Trash piled up on a curb. Photo by Hobvias Sudoneighm. Licensed under Creative Commons.

Students take action on move-out day mess

Every year on April 30, the streets of London’s student neighborhoods are transformed into garbage dumps.

That’s because unwanted furniture, appliances, clothing and other assorted junk is left behind in front of vacated rental houses.

You can practically set your clock by it.

And Western’s student government says they’re fed up with the yearly trash-heap tradition.

This year, they’re going to do something about it.

The solution? “Western’s move-out clean-up,” a two-day junk-collection initiative taking place this year on April 28 and 29 organized by the University Students’ Council.

The USC is encouraging students to drop off unwanted small appliances, clothing, e-waste (like old TVs, phones and other electronics) and non-perishable food at the parking lot of the Ceeps (671 Richmond St.), one of London’s oldest student pubs.

The donations will be collected by Goodwill, the City of London, and the London Food Bank. Furniture will not be collected.

The idea has been important to USC president Matt Helfand since before his election. He said it all started two years ago, when he was in fourth year.

“I looked around during the move-out days, and I noticed how much garbage was being thrown out that was not being appropriately put in the trash,” he said.

So Helfand “took to Twitter,” and before long the now-defunct Metro London newspaper picked up the story, and put him on the front page the next day.

“It showed me that this is something that people are concerned about and notice,” Helfand said.

The majority of the costs of the event are being covered by a $1,000 grant from Awesome London, which was approved last year, Helfand said. Awesome London is an organization that gives out $1,000 grants to fund ideas that would make London better.

Helfand wasn’t the only one who noticed the junk piling up. When the USC contacted the manager of the Ceeps, Colin Tattersall, late last year, he said he was happy to help.

“When the students leave, there’s obviously a ton left behind on the streets, all around Richmond and up by the university,” Tattersall said. “Anything that also helps the community is a great thing to do.”

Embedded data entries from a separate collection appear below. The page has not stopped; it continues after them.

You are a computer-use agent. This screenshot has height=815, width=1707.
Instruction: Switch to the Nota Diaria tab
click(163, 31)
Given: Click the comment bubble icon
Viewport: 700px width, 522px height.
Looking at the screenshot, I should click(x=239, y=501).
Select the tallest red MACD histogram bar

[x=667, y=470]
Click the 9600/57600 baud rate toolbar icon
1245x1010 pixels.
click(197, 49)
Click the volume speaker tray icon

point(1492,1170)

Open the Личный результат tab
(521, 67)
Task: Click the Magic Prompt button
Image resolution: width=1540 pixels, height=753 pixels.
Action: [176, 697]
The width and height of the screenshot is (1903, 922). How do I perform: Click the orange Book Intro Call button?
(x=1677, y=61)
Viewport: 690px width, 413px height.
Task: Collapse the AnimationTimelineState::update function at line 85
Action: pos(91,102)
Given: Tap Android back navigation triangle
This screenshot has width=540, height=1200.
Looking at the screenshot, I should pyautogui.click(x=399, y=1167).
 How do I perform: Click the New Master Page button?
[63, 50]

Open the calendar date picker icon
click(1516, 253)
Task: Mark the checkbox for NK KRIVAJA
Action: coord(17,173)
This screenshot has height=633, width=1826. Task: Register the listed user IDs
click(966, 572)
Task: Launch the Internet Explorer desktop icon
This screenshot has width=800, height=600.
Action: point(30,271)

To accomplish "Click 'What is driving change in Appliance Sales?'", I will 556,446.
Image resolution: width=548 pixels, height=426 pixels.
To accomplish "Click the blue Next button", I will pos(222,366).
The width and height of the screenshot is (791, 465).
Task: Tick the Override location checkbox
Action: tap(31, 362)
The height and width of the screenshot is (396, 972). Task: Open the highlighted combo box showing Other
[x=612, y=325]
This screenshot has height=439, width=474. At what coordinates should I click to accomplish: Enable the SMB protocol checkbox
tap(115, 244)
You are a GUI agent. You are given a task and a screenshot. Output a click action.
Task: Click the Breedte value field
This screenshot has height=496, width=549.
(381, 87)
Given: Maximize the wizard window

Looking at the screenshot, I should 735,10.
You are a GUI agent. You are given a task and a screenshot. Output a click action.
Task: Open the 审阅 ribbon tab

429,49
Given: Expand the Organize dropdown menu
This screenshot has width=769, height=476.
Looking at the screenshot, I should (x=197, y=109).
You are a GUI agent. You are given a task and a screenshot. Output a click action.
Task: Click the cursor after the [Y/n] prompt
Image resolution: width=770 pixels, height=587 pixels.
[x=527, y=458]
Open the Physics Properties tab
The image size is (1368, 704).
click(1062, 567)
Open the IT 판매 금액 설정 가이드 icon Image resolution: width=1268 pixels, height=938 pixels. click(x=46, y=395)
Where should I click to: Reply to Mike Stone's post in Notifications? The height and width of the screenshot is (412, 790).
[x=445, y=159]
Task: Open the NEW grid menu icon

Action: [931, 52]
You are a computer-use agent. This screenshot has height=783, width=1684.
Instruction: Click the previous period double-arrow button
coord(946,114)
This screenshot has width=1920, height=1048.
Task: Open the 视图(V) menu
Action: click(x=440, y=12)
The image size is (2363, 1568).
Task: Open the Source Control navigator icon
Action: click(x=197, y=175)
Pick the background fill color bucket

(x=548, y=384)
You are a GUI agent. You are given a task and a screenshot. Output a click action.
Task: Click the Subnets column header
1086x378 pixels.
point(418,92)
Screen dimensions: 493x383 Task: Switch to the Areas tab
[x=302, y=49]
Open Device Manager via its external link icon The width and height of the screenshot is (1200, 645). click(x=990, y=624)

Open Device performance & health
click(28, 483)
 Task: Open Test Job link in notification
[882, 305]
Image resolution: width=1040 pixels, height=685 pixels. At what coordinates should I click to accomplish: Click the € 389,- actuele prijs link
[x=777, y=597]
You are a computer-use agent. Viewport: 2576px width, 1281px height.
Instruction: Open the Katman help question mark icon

Tattersall said for students who drop off donations, the Ceeps is offering coupons for 20 per cent off food orders on their perpetually packed patio for the month of May.

Because they’ve started promoting the event early – most students are gearing up for final exams and wouldn’t otherwise be thinking of move-out plans – Helfand hopes to have a good turnout.

“It’s very hard to say what it’s going to be, since it’s a pilot,” he said. “But I do think students will be willing to walk a couple blocks to do the conscientious thing.”